2.2. Electrochemical Characterization

Cyclic voltammetry was used to determine the electrochemical surface area by faradaic current analysis. To do so, subsequent voltammograms at different scan rates were performed in aqueous media, with Fe(CN)₆^3−/4− as redox couple at 5 mM and 0.1 M KCl as electrolyte. The electrochemical experiments were performed with a Biologic-EC-Lab SP150 potentiostat.

2.3. Substrates Functionalization

A solution of 3-glycidoxypropyltrimethoxysilane (GPTMS) at 4% (v/v) in dry toluene was used for ITO derivatization. The reaction was let take place overnight at room temperature and under soft mixing. The GPTMS molecule has an epoxy ring termination that is very reactive to molecules containing thiol-, amine- or hydroxyl-ligands. In the present study, 6-(ferrocenyl)hexanethiol was used as a proof of concept. A solution of the latter was prepared at 500 µM in N,N-dimethylformamide (DMF).
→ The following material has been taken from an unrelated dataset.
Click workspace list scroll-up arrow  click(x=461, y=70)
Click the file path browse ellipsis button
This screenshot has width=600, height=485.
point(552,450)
2.4. X-ray and Infrared Spectroscopies

X-ray photoelectron spectroscopy (XPS) was performed in a PHI Multitechnique System (Physical Electronics) with a monochromatic X-ray source (Al Kα line of 1486.6 eV and 350 W) in ultra high vacuum chamber pressure between 5 × 10⁻⁹ torr and 2 × 10⁻⁸ torr. Fourier transform infrared spectroscopy (FTIR) was also performed.

3. Results and Discussion

CV at several potential scan rates (Figure 1a) revealed more than 40% increase in electrochemical surface area for nITO electrodes with respect to tfITO. The Fe(CN)₆^3−/4− oxidation current peak as a function of the square rooted potential scan rate is represented in Figure 1b, where the slope is directly related to the electrochemical surface area by the Randles-Sevcik relationship, shown in Equation (1), resulting 40% higher in the case of nITO:

$$I_{\mathrm{pa}}=\kappa nFAC\sqrt{\frac{nF\nu D}{RT}}$$

(1)

XPS and FTIR were used to confirm GPTMS layers formation (Figure 2a,b and Figure 3a, respectively). The spectra show covalent silane bonding formation on the ITO surface. Then, a ferrocene-labeled organic molecule was coupled to the GPTMS-derivatized electrodes as a proof-of-concept. Ferrocene’s redox activity on nITO was detected by CV (Figure 3b), showing an increase in the oxidation peak height of more than 400% compared to tfITO [7,8].

4. Conclusions

In summary, the viability of nanostructured ITO films as electrodes for electrochemical sensors is reported, and microscopic (XPS and FTIR) and macroscopic (CV) evidences of the electrodes functionalization indicate a higher throughput compared to thin ITO films, opening the door to a wide range of biomedical and environmental applications. Future experiments will involve the performance of a full immunochemical assay on the ITO electrodes for the development and characterization of a real biosensor based on this material, and also the determination of the limit of detection, sensitivity and specificity.